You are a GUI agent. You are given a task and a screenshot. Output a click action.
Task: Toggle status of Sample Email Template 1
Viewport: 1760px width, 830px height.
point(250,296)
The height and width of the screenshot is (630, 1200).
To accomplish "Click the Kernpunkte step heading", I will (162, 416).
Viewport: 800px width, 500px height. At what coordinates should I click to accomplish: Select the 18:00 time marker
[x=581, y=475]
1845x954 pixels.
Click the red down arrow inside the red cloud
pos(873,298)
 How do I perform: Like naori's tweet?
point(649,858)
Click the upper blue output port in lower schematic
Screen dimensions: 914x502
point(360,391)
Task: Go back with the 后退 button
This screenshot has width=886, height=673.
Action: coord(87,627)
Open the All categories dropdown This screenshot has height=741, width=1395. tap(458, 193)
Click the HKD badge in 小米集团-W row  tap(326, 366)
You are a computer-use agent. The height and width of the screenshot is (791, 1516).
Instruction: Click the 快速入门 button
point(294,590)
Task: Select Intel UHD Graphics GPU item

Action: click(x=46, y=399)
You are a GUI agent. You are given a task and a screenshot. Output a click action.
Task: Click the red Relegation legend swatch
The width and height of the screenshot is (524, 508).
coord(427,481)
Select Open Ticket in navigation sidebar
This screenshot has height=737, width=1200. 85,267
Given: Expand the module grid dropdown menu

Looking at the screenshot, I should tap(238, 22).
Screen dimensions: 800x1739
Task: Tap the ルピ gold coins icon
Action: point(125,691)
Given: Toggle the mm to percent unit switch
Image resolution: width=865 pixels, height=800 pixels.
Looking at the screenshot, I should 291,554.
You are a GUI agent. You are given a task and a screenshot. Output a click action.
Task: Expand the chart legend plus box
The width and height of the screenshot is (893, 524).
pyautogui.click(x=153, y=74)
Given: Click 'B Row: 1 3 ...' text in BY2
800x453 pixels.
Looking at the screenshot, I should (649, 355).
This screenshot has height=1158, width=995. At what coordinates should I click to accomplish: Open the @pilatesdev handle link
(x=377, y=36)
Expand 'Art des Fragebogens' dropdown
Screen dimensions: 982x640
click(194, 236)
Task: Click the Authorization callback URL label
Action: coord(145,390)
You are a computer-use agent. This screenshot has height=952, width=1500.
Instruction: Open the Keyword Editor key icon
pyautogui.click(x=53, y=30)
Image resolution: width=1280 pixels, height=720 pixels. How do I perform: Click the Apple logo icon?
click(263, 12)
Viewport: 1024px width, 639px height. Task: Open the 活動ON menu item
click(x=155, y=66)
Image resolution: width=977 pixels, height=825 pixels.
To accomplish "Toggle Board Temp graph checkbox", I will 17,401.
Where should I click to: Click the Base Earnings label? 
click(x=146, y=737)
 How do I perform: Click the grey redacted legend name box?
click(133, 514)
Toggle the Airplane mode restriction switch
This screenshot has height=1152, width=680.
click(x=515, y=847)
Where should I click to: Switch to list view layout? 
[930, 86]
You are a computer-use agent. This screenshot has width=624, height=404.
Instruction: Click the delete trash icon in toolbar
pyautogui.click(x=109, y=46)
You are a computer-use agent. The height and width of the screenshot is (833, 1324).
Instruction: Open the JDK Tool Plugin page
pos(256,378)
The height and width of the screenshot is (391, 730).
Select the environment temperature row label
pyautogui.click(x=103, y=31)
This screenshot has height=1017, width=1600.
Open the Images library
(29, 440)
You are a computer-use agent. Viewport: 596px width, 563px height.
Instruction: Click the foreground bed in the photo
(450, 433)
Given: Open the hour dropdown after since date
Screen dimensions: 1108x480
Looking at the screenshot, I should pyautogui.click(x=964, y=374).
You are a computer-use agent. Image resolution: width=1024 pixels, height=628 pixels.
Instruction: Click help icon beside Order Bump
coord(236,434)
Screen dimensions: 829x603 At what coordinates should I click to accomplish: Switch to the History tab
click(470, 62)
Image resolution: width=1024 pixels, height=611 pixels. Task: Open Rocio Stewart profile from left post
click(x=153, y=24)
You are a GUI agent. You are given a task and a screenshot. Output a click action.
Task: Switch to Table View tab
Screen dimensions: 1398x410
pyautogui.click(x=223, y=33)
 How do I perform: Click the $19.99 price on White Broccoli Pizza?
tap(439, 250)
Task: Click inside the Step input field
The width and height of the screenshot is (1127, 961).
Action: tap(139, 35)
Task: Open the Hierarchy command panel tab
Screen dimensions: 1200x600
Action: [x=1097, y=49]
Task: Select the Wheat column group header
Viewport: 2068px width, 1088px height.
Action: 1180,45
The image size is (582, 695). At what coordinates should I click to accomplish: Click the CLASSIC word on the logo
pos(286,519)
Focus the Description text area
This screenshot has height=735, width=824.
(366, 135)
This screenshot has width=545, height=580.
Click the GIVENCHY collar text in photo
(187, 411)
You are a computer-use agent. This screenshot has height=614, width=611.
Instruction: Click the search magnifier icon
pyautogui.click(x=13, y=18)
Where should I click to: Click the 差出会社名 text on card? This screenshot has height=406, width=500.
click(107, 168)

++++

Return all of the material precisely as written.

You are a GUI agent. You are given a task and a screenshot. Output a click action.
Task: Toggle status of Sample Email Template 1
Viewport: 1760px width, 830px height.
point(250,296)
The height and width of the screenshot is (630, 1200).
To accomplish "Click the Kernpunkte step heading", I will (162, 416).
Viewport: 800px width, 500px height. At what coordinates should I click to accomplish: Select the 18:00 time marker
[x=581, y=475]
1845x954 pixels.
Click the red down arrow inside the red cloud
pos(873,298)
 How do I perform: Like naori's tweet?
point(649,858)
Click the upper blue output port in lower schematic
Screen dimensions: 914x502
point(360,391)
Task: Go back with the 后退 button
This screenshot has width=886, height=673.
Action: coord(87,627)
Open the All categories dropdown This screenshot has height=741, width=1395. tap(458, 193)
Click the HKD badge in 小米集团-W row  tap(326, 366)
You are a computer-use agent. The height and width of the screenshot is (791, 1516).
Instruction: Click the 快速入门 button
point(294,590)
Task: Select Intel UHD Graphics GPU item

Action: click(x=46, y=399)
You are a GUI agent. You are given a task and a screenshot. Output a click action.
Task: Click the red Relegation legend swatch
The width and height of the screenshot is (524, 508).
coord(427,481)
Select Open Ticket in navigation sidebar
This screenshot has height=737, width=1200. 85,267
Given: Expand the module grid dropdown menu

Looking at the screenshot, I should tap(238, 22).
Screen dimensions: 800x1739
Task: Tap the ルピ gold coins icon
Action: point(125,691)
Given: Toggle the mm to percent unit switch
Image resolution: width=865 pixels, height=800 pixels.
Looking at the screenshot, I should 291,554.
You are a GUI agent. You are given a task and a screenshot. Output a click action.
Task: Expand the chart legend plus box
The width and height of the screenshot is (893, 524).
pyautogui.click(x=153, y=74)
Given: Click 'B Row: 1 3 ...' text in BY2
800x453 pixels.
Looking at the screenshot, I should (649, 355).
This screenshot has height=1158, width=995. At what coordinates should I click to accomplish: Open the @pilatesdev handle link
(x=377, y=36)
Expand 'Art des Fragebogens' dropdown
Screen dimensions: 982x640
click(194, 236)
Task: Click the Authorization callback URL label
Action: coord(145,390)
You are a computer-use agent. This screenshot has height=952, width=1500.
Instruction: Open the Keyword Editor key icon
pyautogui.click(x=53, y=30)
Image resolution: width=1280 pixels, height=720 pixels. How do I perform: Click the Apple logo icon?
click(263, 12)
Viewport: 1024px width, 639px height. Task: Open the 活動ON menu item
click(x=155, y=66)
Image resolution: width=977 pixels, height=825 pixels.
To accomplish "Toggle Board Temp graph checkbox", I will 17,401.
Where should I click to: Click the Base Earnings label? 
click(x=146, y=737)
 How do I perform: Click the grey redacted legend name box?
click(133, 514)
Toggle the Airplane mode restriction switch
This screenshot has height=1152, width=680.
click(x=515, y=847)
Where should I click to: Switch to list view layout? 
[930, 86]
You are a computer-use agent. This screenshot has width=624, height=404.
Instruction: Click the delete trash icon in toolbar
pyautogui.click(x=109, y=46)
You are a computer-use agent. The height and width of the screenshot is (833, 1324).
Instruction: Open the JDK Tool Plugin page
pos(256,378)
The height and width of the screenshot is (391, 730).
Select the environment temperature row label
pyautogui.click(x=103, y=31)
This screenshot has height=1017, width=1600.
Open the Images library
(29, 440)
You are a computer-use agent. Viewport: 596px width, 563px height.
Instruction: Click the foreground bed in the photo
(450, 433)
Given: Open the hour dropdown after since date
Screen dimensions: 1108x480
Looking at the screenshot, I should pyautogui.click(x=964, y=374).
You are a computer-use agent. Image resolution: width=1024 pixels, height=628 pixels.
Instruction: Click help icon beside Order Bump
coord(236,434)
Screen dimensions: 829x603 At what coordinates should I click to accomplish: Switch to the History tab
click(470, 62)
Image resolution: width=1024 pixels, height=611 pixels. Task: Open Rocio Stewart profile from left post
click(x=153, y=24)
You are a GUI agent. You are given a task and a screenshot. Output a click action.
Task: Switch to Table View tab
Screen dimensions: 1398x410
pyautogui.click(x=223, y=33)
 How do I perform: Click the $19.99 price on White Broccoli Pizza?
tap(439, 250)
Task: Click inside the Step input field
The width and height of the screenshot is (1127, 961).
Action: tap(139, 35)
Task: Open the Hierarchy command panel tab
Screen dimensions: 1200x600
Action: [x=1097, y=49]
Task: Select the Wheat column group header
Viewport: 2068px width, 1088px height.
Action: 1180,45
The image size is (582, 695). At what coordinates should I click to accomplish: Click the CLASSIC word on the logo
pos(286,519)
Focus the Description text area
This screenshot has height=735, width=824.
(366, 135)
This screenshot has width=545, height=580.
Click the GIVENCHY collar text in photo
(187, 411)
You are a computer-use agent. This screenshot has height=614, width=611.
Instruction: Click the search magnifier icon
pyautogui.click(x=13, y=18)
Where should I click to: Click the 差出会社名 text on card? This screenshot has height=406, width=500.
click(107, 168)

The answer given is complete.